## Problem description
Every entry below, first to last, should be restated word for word.

## Given information
Segment Open

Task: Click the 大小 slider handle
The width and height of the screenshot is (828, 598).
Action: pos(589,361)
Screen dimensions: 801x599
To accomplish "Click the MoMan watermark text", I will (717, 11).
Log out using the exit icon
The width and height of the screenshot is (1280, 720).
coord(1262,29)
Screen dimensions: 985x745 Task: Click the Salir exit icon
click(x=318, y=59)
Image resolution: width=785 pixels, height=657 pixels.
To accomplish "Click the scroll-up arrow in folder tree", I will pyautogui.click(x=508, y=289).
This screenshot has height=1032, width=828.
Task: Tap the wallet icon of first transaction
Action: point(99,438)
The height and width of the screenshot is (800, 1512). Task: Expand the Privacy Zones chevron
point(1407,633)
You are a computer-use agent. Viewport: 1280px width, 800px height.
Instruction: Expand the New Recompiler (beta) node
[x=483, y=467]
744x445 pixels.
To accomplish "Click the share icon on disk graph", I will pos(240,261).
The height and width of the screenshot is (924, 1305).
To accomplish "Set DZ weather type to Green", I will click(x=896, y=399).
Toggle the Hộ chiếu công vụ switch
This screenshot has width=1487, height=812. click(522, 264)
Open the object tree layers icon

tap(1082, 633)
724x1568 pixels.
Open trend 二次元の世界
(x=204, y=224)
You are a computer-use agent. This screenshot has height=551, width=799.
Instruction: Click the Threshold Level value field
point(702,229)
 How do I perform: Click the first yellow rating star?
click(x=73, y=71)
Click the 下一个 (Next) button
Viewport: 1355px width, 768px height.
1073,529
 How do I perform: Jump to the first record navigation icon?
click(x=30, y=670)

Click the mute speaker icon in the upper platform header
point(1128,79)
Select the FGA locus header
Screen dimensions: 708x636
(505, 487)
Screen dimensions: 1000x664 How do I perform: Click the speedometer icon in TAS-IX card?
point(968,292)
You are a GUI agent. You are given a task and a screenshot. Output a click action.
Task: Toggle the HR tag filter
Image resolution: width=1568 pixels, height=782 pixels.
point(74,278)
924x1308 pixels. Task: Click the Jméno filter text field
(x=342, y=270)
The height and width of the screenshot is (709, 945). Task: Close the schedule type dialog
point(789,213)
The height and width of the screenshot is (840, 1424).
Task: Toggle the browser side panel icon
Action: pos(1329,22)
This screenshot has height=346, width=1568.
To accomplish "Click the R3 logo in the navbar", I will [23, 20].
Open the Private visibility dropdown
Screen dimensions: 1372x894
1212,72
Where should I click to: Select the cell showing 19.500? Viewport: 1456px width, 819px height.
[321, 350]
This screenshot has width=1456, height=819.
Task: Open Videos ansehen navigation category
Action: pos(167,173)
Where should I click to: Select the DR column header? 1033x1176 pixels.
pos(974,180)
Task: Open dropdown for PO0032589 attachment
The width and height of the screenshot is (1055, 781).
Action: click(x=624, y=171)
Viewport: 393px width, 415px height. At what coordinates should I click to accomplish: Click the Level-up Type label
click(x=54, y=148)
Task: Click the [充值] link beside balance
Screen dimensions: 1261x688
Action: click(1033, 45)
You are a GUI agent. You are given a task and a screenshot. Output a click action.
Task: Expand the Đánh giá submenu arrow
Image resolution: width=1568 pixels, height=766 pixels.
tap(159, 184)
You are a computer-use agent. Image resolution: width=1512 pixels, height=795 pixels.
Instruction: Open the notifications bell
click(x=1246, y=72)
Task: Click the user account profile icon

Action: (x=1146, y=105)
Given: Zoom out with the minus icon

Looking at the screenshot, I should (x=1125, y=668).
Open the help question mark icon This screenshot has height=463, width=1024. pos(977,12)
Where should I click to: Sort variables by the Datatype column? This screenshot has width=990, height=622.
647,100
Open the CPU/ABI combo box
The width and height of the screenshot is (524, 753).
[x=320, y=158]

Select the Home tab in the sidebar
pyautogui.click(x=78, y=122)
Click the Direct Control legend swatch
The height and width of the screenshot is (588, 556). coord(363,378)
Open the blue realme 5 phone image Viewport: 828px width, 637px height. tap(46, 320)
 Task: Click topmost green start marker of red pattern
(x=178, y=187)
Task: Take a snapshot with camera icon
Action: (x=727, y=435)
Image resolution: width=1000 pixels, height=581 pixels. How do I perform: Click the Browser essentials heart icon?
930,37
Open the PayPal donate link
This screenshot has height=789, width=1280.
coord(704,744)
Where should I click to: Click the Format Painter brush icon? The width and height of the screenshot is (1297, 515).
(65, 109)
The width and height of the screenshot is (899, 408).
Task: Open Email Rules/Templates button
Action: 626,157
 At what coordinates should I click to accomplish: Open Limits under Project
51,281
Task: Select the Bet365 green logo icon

Segment Closed

## Response to this task
Task: Click the 大小 slider handle
The width and height of the screenshot is (828, 598).
Action: pos(589,361)
Screen dimensions: 801x599
To accomplish "Click the MoMan watermark text", I will (717, 11).
Log out using the exit icon
The width and height of the screenshot is (1280, 720).
coord(1262,29)
Screen dimensions: 985x745 Task: Click the Salir exit icon
click(x=318, y=59)
Image resolution: width=785 pixels, height=657 pixels.
To accomplish "Click the scroll-up arrow in folder tree", I will pyautogui.click(x=508, y=289).
This screenshot has height=1032, width=828.
Task: Tap the wallet icon of first transaction
Action: point(99,438)
The height and width of the screenshot is (800, 1512). Task: Expand the Privacy Zones chevron
point(1407,633)
You are a computer-use agent. Viewport: 1280px width, 800px height.
Instruction: Expand the New Recompiler (beta) node
[x=483, y=467]
744x445 pixels.
To accomplish "Click the share icon on disk graph", I will pos(240,261).
The height and width of the screenshot is (924, 1305).
To accomplish "Set DZ weather type to Green", I will click(x=896, y=399).
Toggle the Hộ chiếu công vụ switch
This screenshot has width=1487, height=812. click(522, 264)
Open the object tree layers icon

tap(1082, 633)
724x1568 pixels.
Open trend 二次元の世界
(x=204, y=224)
You are a computer-use agent. This screenshot has height=551, width=799.
Instruction: Click the Threshold Level value field
point(702,229)
 How do I perform: Click the first yellow rating star?
click(x=73, y=71)
Click the 下一个 (Next) button
Viewport: 1355px width, 768px height.
1073,529
 How do I perform: Jump to the first record navigation icon?
click(x=30, y=670)

Click the mute speaker icon in the upper platform header
point(1128,79)
Select the FGA locus header
Screen dimensions: 708x636
(505, 487)
Screen dimensions: 1000x664 How do I perform: Click the speedometer icon in TAS-IX card?
point(968,292)
You are a GUI agent. You are given a task and a screenshot. Output a click action.
Task: Toggle the HR tag filter
Image resolution: width=1568 pixels, height=782 pixels.
point(74,278)
924x1308 pixels. Task: Click the Jméno filter text field
(x=342, y=270)
The height and width of the screenshot is (709, 945). Task: Close the schedule type dialog
point(789,213)
The height and width of the screenshot is (840, 1424).
Task: Toggle the browser side panel icon
Action: pos(1329,22)
This screenshot has height=346, width=1568.
To accomplish "Click the R3 logo in the navbar", I will [23, 20].
Open the Private visibility dropdown
Screen dimensions: 1372x894
1212,72
Where should I click to: Select the cell showing 19.500? Viewport: 1456px width, 819px height.
[321, 350]
This screenshot has width=1456, height=819.
Task: Open Videos ansehen navigation category
Action: pos(167,173)
Where should I click to: Select the DR column header? 1033x1176 pixels.
pos(974,180)
Task: Open dropdown for PO0032589 attachment
The width and height of the screenshot is (1055, 781).
Action: click(x=624, y=171)
Viewport: 393px width, 415px height. At what coordinates should I click to accomplish: Click the Level-up Type label
click(x=54, y=148)
Task: Click the [充值] link beside balance
Screen dimensions: 1261x688
Action: click(1033, 45)
You are a GUI agent. You are given a task and a screenshot. Output a click action.
Task: Expand the Đánh giá submenu arrow
Image resolution: width=1568 pixels, height=766 pixels.
tap(159, 184)
You are a computer-use agent. Image resolution: width=1512 pixels, height=795 pixels.
Instruction: Open the notifications bell
click(x=1246, y=72)
Task: Click the user account profile icon

Action: (x=1146, y=105)
Given: Zoom out with the minus icon

Looking at the screenshot, I should (x=1125, y=668).
Open the help question mark icon This screenshot has height=463, width=1024. pos(977,12)
Where should I click to: Sort variables by the Datatype column? This screenshot has width=990, height=622.
647,100
Open the CPU/ABI combo box
The width and height of the screenshot is (524, 753).
[x=320, y=158]

Select the Home tab in the sidebar
pyautogui.click(x=78, y=122)
Click the Direct Control legend swatch
The height and width of the screenshot is (588, 556). coord(363,378)
Open the blue realme 5 phone image Viewport: 828px width, 637px height. tap(46, 320)
 Task: Click topmost green start marker of red pattern
(x=178, y=187)
Task: Take a snapshot with camera icon
Action: (x=727, y=435)
Image resolution: width=1000 pixels, height=581 pixels. How do I perform: Click the Browser essentials heart icon?
930,37
Open the PayPal donate link
This screenshot has height=789, width=1280.
coord(704,744)
Where should I click to: Click the Format Painter brush icon? The width and height of the screenshot is (1297, 515).
(65, 109)
The width and height of the screenshot is (899, 408).
Task: Open Email Rules/Templates button
Action: 626,157
 At what coordinates should I click to accomplish: Open Limits under Project
51,281
Task: Select the Bet365 green logo icon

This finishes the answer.